Source data
● ● ● ● ●
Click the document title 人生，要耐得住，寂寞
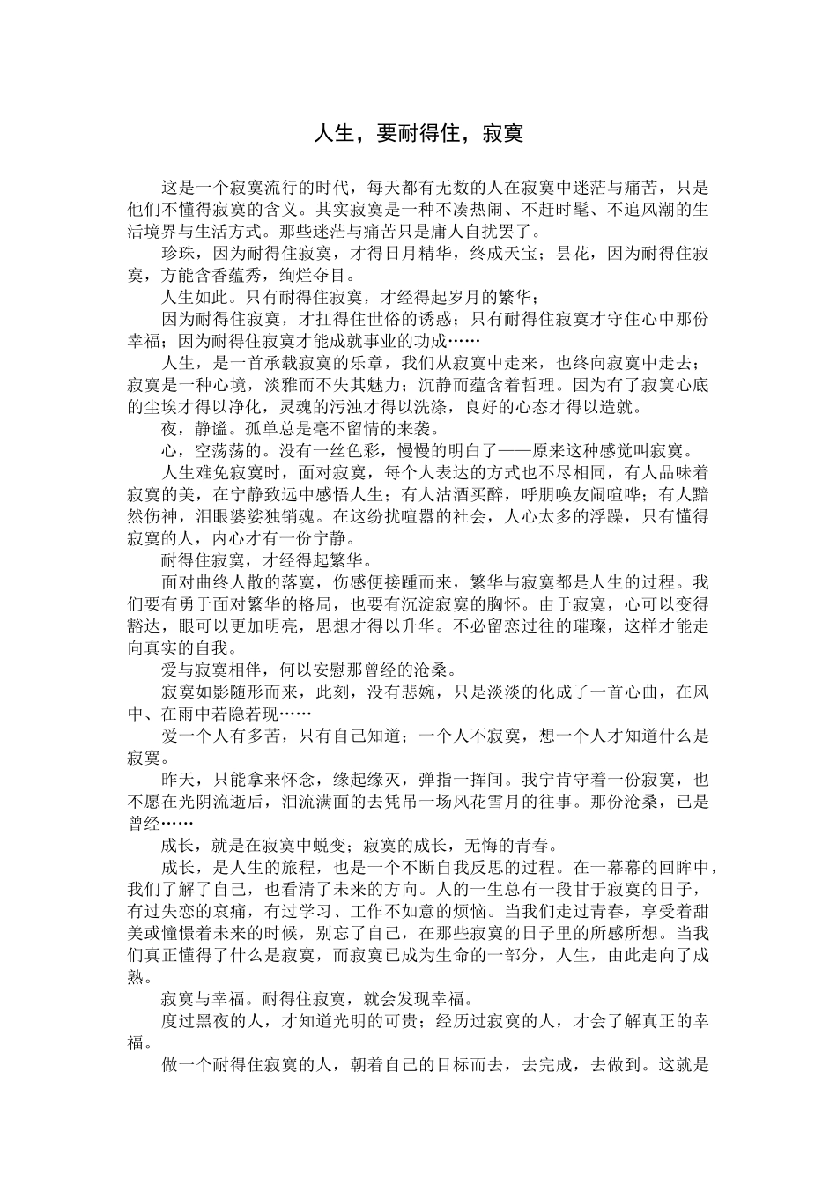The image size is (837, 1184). click(418, 134)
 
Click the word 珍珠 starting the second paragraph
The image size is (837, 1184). click(182, 254)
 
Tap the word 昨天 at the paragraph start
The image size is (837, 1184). click(182, 780)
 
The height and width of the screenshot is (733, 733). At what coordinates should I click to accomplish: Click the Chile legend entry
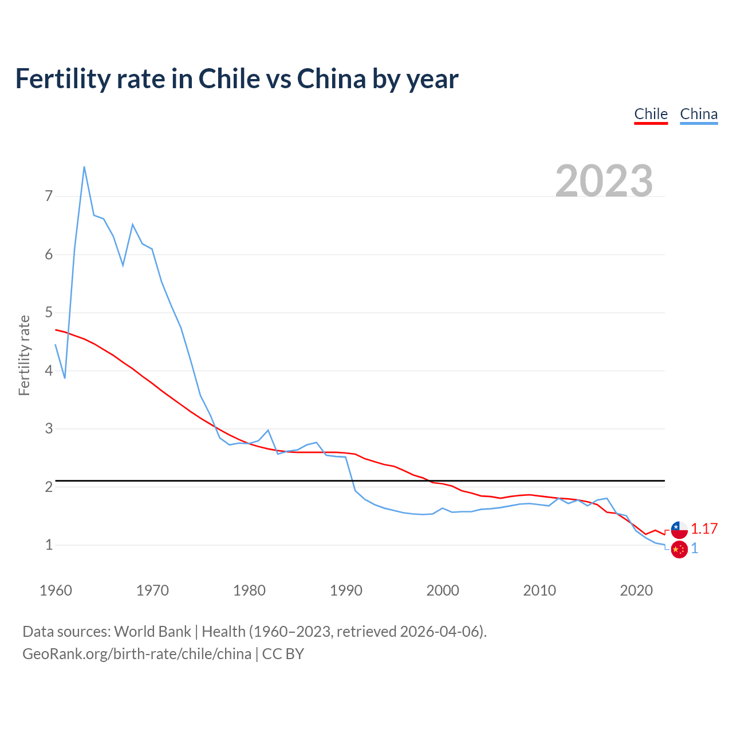point(651,114)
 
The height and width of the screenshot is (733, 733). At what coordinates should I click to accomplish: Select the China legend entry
point(699,114)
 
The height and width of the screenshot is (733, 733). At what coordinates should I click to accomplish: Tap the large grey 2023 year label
point(604,181)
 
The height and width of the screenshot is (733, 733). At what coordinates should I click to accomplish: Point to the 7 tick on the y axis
point(49,196)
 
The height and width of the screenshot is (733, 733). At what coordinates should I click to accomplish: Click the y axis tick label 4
point(49,371)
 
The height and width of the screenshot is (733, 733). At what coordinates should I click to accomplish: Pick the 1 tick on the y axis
point(49,545)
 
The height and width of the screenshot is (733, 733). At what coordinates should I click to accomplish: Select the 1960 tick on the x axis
point(56,590)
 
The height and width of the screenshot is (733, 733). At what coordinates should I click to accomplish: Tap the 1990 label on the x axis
● ● ● ● ●
- WRITTEN EXERCISE -
Gather every line of the records that contains the string "word", copying each one in full. Match case exactly.

- RESULT FOR THIS EXERCISE -
Click the word 珍珠 starting the second paragraph
Tap the word 昨天 at the paragraph start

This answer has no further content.